Dentro de ese patrimonio, la huerta escolar ocupó un lugar fundamental. Allí, niñas y niños aprendieron trabajando la tierra, en una experiencia que trascendía la academia y fortalecía los vínculos con las familias, quienes celebraban ver a sus hijos llevar la cosecha a casa como fruto de su esfuerzo colectivo.
En la filosofía que Olga Lucía y sus colegas defendieron durante años, el éxito escolar no se mide por la rigidez académica, sino por la felicidad del niño en la escuela. La institución se resistió al academicismo que juzga procesos a edades tempranas y apostó por acompañar los ritmos individuales, con apoyo pedagógico y psicosocial.

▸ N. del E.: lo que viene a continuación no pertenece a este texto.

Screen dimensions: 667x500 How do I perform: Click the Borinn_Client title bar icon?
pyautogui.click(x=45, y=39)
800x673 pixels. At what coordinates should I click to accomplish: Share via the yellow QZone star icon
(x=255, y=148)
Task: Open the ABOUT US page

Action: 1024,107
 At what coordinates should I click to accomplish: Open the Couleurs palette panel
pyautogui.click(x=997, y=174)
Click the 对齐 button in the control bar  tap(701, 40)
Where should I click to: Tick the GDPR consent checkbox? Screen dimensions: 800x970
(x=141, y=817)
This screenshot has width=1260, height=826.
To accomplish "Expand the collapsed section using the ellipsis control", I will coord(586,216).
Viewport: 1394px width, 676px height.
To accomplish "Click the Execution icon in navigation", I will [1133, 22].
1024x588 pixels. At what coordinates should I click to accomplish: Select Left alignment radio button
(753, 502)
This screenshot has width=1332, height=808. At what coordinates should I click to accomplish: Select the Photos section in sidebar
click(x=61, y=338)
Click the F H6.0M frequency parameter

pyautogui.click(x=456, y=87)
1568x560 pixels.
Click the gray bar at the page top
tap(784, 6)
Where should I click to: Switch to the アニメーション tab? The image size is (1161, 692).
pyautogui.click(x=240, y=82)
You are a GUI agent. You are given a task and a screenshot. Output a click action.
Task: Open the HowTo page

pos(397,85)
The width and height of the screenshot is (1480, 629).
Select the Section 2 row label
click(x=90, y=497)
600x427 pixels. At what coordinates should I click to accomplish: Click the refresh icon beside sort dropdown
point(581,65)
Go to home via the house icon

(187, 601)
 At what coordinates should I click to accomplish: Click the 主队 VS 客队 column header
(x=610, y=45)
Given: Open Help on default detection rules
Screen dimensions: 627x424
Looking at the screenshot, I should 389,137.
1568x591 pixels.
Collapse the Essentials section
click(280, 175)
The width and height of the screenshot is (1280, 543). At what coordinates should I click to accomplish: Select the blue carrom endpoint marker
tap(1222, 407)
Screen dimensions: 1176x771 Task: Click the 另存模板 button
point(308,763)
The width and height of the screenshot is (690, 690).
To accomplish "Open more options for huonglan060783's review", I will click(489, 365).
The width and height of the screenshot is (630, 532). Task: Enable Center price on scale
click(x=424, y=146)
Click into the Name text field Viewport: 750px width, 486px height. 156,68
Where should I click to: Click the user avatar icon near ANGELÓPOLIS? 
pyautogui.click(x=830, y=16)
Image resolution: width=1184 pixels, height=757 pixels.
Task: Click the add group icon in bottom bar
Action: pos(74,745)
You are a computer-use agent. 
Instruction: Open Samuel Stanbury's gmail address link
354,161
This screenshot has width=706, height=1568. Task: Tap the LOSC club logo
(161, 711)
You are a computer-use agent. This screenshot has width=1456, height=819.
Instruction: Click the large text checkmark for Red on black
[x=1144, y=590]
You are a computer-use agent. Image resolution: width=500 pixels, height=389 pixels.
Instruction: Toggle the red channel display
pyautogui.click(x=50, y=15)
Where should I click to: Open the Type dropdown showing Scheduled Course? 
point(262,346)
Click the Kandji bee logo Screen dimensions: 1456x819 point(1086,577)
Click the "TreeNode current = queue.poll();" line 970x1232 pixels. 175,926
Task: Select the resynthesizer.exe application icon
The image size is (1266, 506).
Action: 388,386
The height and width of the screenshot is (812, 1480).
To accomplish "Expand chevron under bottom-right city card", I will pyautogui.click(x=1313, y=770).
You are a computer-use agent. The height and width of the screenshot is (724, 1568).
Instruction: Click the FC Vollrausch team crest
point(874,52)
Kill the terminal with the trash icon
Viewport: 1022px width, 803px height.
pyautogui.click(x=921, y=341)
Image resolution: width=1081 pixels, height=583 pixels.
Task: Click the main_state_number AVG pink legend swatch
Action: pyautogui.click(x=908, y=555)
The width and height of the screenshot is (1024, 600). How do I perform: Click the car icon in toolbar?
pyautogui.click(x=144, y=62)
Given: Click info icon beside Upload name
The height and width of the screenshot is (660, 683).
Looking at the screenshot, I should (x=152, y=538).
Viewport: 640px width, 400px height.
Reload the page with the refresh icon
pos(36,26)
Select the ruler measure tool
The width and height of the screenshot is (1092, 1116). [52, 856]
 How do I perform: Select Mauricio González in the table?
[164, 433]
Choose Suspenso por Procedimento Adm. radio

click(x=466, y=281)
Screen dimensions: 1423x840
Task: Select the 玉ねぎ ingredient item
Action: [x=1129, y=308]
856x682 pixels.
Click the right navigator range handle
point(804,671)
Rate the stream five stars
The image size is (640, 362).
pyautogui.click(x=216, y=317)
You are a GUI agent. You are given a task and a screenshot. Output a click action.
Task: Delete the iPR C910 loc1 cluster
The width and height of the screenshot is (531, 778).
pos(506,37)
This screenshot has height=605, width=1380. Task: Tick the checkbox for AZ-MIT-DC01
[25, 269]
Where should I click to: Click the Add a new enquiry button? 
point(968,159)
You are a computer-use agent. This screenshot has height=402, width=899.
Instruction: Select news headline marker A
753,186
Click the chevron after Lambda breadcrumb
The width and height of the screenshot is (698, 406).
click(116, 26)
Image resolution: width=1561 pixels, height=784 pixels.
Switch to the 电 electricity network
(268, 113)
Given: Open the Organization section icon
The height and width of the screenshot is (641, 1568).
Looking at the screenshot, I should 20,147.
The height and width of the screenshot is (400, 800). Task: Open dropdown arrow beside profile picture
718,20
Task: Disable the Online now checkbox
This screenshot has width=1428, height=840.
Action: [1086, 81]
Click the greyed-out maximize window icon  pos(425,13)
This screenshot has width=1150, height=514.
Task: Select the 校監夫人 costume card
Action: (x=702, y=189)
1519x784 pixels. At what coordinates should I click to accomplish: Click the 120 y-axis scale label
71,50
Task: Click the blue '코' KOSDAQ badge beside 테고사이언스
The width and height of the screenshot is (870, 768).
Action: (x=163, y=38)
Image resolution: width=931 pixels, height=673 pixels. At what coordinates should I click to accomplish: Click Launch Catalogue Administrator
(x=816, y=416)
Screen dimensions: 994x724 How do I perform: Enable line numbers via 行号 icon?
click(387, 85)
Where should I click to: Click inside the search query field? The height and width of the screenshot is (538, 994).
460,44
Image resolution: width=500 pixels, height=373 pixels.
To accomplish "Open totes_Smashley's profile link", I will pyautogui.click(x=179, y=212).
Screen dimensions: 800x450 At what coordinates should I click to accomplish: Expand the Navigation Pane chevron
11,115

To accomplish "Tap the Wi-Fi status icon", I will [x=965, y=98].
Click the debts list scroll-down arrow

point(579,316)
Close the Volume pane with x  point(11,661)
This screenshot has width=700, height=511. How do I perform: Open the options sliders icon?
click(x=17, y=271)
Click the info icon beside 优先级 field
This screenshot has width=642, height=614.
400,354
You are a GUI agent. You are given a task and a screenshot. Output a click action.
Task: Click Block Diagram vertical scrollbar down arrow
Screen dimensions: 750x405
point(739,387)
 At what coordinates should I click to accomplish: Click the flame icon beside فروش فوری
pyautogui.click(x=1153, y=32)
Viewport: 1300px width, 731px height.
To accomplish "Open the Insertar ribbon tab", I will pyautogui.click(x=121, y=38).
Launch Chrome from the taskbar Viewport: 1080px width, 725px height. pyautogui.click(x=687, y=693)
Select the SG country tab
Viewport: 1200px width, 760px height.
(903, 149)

Una historia resume esa mirada: la de un niño que en tercer grado aún no sabía leer y solo quería dibujar. Gracias a la flexibilidad institucional, el niño no fue frustrado por el sistema. Hoy es ilustrador de libros, una muestra de cómo educar también es cuidar trayectorias de vida.
Ese espíritu de libertad quedó condensado en una anécdota que Olga Lucía guarda con especial cariño: una niña que, al saber que estaría en su grupo, gritaba desde la ventana: “¡Soy libre, soy libre!”. Para la maestra, ese grito resume una escuela donde los niños se mueven, exploran y aprenden en libertad.
Hoy, la Escuela se proyecta al futuro con el anhelo de completar el ciclo de bachillerato. Se despide de las aulas una maestra que supo manejar la dualidad de ser madre y docente de su propio hijo, Andrés, cuando estudió en la escuela y quien hoy es un magíster egresado con orgullo de la Universidad Nacional de Colombia.
A la profesora Olga Lucía Cadavid Villegas: "Gracias por transformar vidas con entrega y sabiduría". Tu paso por la Escuela UNAL nos recordó que el aula es un territorio de movimiento, respeto y, sobre todo, de inmensa humanidad.